Investigation of the subtypes of α2-adrenoceptor mediating prejunctional inhibition in rat atrium and cerebral cortex

We have investigated the subtype of alpha(2)-adrenoceptor mediating prejunctional inhibition of neurotransmission in rat atrium in comparison with the alpha(2)-adrenoceptor mediating prejunctional inhibition in rat cerebral cortex. In rat atrium and cerebral cortex, prejunctional alpha(2)-adrenoceptors were investigated in terms of the ability of alpha(2)-adrenoceptor antagonists to increase the stimulation-evoked overflow of tritium in tissues pre-incubated with [H-3]-noradrenaline, The relatively non-selective alpha(2)-adrenoceptor antagonist yohimbine and the alpha(2)-adrenoceptor selective antagonist BRL 44408 had potencies in rat atrium which were similar to their potencies in rat cerebral cortex.
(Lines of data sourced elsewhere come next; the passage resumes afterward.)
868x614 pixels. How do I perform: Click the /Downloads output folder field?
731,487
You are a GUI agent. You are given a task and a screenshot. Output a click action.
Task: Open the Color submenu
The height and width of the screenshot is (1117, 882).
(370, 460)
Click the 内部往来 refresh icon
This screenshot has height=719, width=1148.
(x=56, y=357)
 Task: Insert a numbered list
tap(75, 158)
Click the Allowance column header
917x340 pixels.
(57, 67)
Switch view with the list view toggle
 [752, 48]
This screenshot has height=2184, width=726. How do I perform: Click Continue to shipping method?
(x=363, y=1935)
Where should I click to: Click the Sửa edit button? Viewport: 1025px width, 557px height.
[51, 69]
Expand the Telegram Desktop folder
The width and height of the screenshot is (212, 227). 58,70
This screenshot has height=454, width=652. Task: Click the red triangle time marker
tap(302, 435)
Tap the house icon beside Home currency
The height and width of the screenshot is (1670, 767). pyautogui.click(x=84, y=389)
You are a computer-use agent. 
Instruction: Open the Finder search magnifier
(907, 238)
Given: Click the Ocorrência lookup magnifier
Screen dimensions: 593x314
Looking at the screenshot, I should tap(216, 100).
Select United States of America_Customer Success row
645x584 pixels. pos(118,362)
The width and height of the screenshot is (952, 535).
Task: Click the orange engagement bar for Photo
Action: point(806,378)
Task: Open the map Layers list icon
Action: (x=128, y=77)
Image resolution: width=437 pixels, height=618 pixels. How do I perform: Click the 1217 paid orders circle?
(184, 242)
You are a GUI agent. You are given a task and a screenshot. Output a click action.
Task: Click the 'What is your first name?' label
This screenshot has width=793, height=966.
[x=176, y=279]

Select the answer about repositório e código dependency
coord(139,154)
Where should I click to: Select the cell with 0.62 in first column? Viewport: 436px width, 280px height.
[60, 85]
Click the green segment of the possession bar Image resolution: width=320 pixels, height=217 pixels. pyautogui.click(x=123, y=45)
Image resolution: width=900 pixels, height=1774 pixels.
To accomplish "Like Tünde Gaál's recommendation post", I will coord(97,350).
The antagonists ARC 239, HV 723, WE 4101; prazosin, chlorpromazine and abanoquil, which have low affinity for alpha(2)-adrenoceptors, significantly increased stimulation-evoked overflow at lower concentrations in rat atrium than rat cerebral cortex. Antagonist potency at prejunctional alpha(2)-adrenoceptors was correlated with antagonist affinity at alpha(2)-adrenoceptor ligand binding sites in membranes of rat kidney (alpha(2B)) and submandibular gland (alpha(2D)), and human recombinant alpha(2C)-adrenoceptors labelled with [H-3]yohimbine. The correlation between ligand binding sites and the functional receptor in the rat cerebral cortex was significant only for the alpha(2)-adrenoceptor ligand binding site (r=0.87, n=8, P<0.01) as compared to the alpha(2B)-adrenoceptor (r=0.32 n.s.) or alpha(2C)-adrenoceptor (r=0.12, n.s.) ligand binding sites. The correlation between ligand binding sites and the functional receptor in the rat atrium was not significant for any ligand binding site, with r=0.64, 0.68 and 0.67 for the alpha(2D)-, the alpha(2B)- and the alpha(2C)-adrenoceptor ligand binding sites, respectively. It is concluded that the functional prejunctional alpha(2)-adrenoceptor of rat cerebral cortex closely resembles the alpha(2D)-adrenoceptor ligand binding site of rat submandibular gland, but the rat atrium may contain two subypes of prejunctional alpha(2)-adrenoceptor, alpha(2D) and another subtype, possibly alpha(2B) or alpha(2C).